Review by Camden Ferrell
Full Time is a French drama movie that had its premiere at the 2021 Venice Film Festival where it won the Venice Horizons Award for Best Director and Best Actress. Since then, it has played countless festivals around the world and is set for a U.S. release this weekend. Led by a strong performance from Laure Calamy, this movie tells a simple yet compelling story about one mother against the backdrop of bigger and more timely issues.
Julie is a single mother, raising two young children. She wakes them up early every morning and drops them off with a family friend as she catches the early train to work as a maid at a luxurious hotel. Barely able to pay her bills and support her family, she gets the opportunity to interview for a more desirable job. This job would give her the opportunity to support her kids and give them a better life. However, as she tries to navigate her current job, her prospective job, and her kids, she finds her situation is made all the more difficult by a national transit strike.

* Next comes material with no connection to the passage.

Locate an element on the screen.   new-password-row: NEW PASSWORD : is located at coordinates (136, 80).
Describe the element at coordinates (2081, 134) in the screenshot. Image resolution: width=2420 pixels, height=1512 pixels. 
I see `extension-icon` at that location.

Written and directed by Eric Gavel, this script is minimal in its setup and plot, but that allows for the audience to focus on Julie as a character more. While her frustrations with her current situation and the country’s transportation problems are compelling and add layers of suspense to the story, more than anything, this is a story about one woman. It’s not so much a story about what she does but why she does them. It’s simple yet endlessly endearing, and it’s a case study in less being more in terms of screenwriting.

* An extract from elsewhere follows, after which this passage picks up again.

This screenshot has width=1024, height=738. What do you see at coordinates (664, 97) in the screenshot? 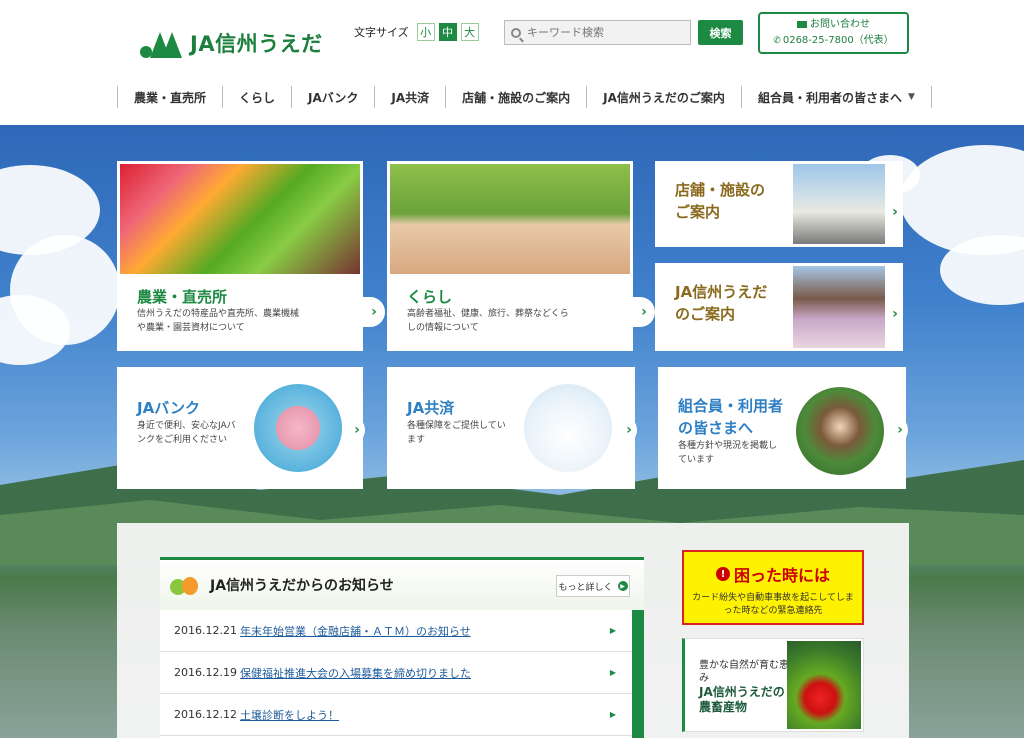
I see `nav-item-annai: JA信州うえだのご案内` at bounding box center [664, 97].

Laure Calamy leads the film as Julie, and she is a perfect fit for this role. She has proven herself to be a charismatic actor who can handle drama and emotion very well. She has an inviting screen presence which allows the viewer to empathize more and feel her frustration. She compels the audience to be invested in her constant problems and revel in her small victories. The supporting cast is decent, but they really aren’t given much to do. The entire burden of the movie almost falls entirely on Calamy as a performer.
The movie briefly takes notice of the national issues that affect our protagonist, but it never is the focus of the movie. It’s conscious of the struggles workers face, but the movie isn’t interested in making some grand political statement but rather examining the effect it has on a single woman over the course of an imperative few days. It’s large scope and small focus is what makes this such an interesting movie. It may not be perfect, and it may have some slower moments, but it’s captivating to join Julie on her quest for a better life.
Full Time is a great sophomore feature from Gravel and another showcase for Calamy’s charming talents. It’s minimal, but it will resonate with most audiences as Calamy delivers a convincing lead performance that propels the movie through its brief run time.
Full Time is in theaters February 3.